Messara also recalls a visit to Paris, to watch the Arc, and, in particular, an unimpressive-looking bay named Deep Impact.

“Someone said we should have a look at this horse to have a go at and I looked at him and said, ‘Not for me thanks’ and he turned out to be a champion stallion,” he says.

Deep Impact at Longchamp. (Photo by Getty Images)

“The Japanese are more driven on performance, which is worth thinking about when here we are more concerned with, ‘Oh, it’s not a perfect type,’ you know, and its leg turns out. And they might say, ‘Mate, he won with that leg and he won five Group 1s.’

“Of course, the Japanese farms, they also rely on selling on yearlings; we rely entirely, our cashflow comes from selling yearlings, a good two thirds of it, so we have to produce animals that at least look sound, good limbs and everything has got to be in the right place. But they’re a little bit more forgiving than we are.

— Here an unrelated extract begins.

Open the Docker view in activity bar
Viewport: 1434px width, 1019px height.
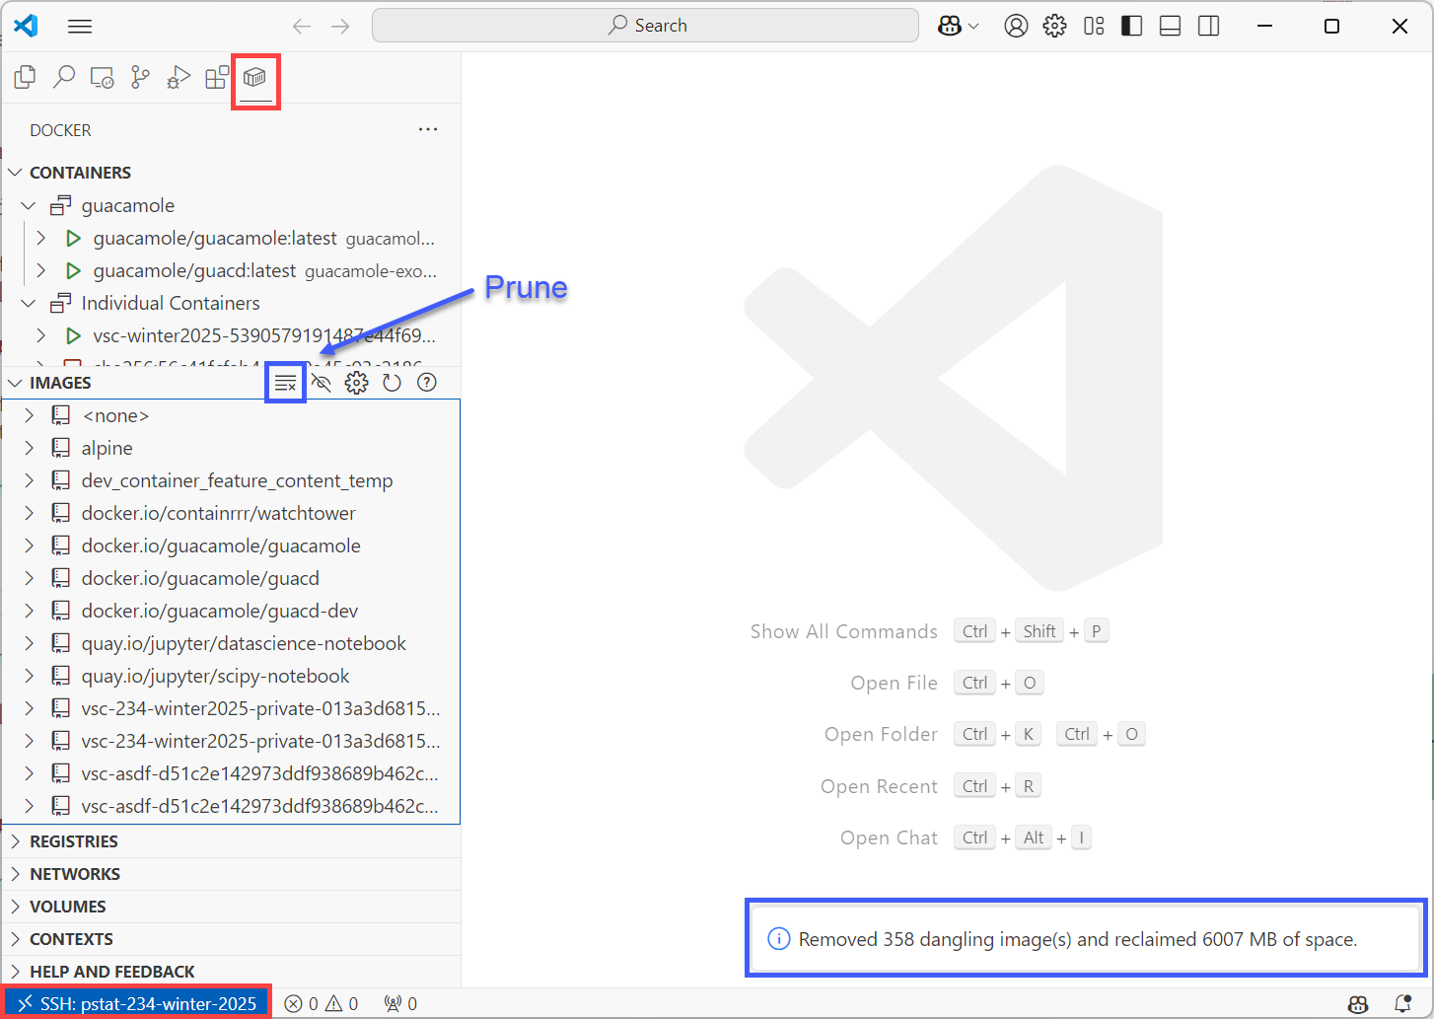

“The (Yoshidas) took Sunday Silence that nobody else wanted and look at the legacy they built. Basically, not totally, but basically, they are performance driven.”

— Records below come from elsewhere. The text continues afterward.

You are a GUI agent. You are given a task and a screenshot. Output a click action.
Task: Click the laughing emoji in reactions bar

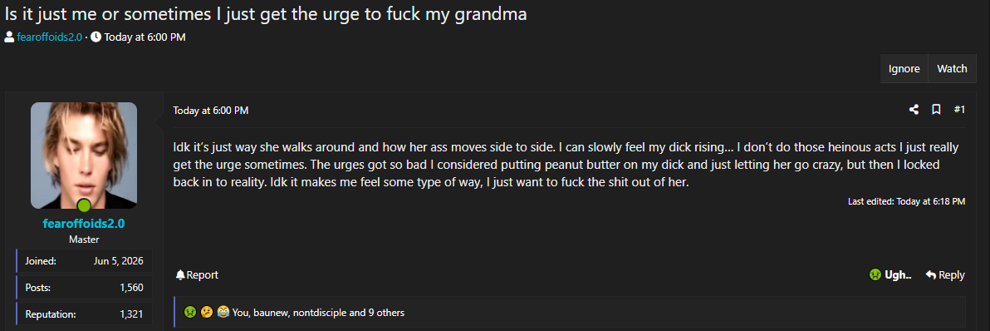click(x=223, y=312)
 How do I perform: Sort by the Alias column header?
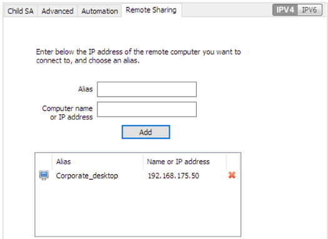pos(97,162)
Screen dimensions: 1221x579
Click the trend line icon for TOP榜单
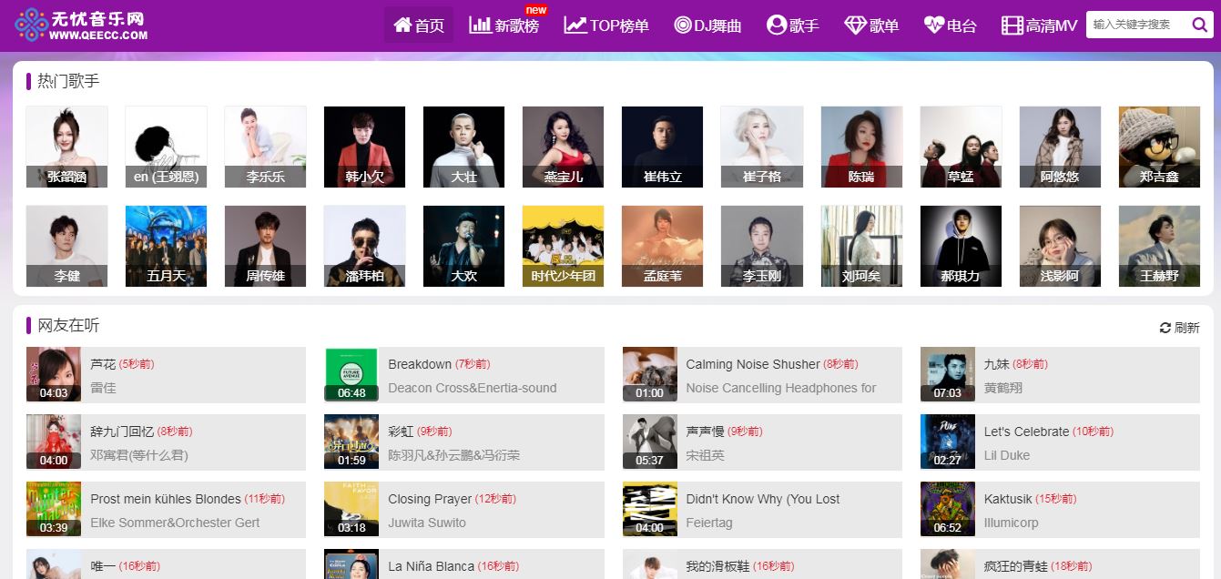575,25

So far, the performances of Maurice’s initial offspring have lifted the profile of Japanese bloodlines to a new plane in Australia and Messara is optimistic there will be better yet to come.

“Last year’s book was absolutely exceptional, so I’m expecting a significant uptick in his progeny performance out of the 2022 coverings. We put some proper mares to him, I mean proper, proper,” he says.

It’s probably safe to say Messara won’t be in need of offloading any unwanted Maurice foals back to Japan any time soon.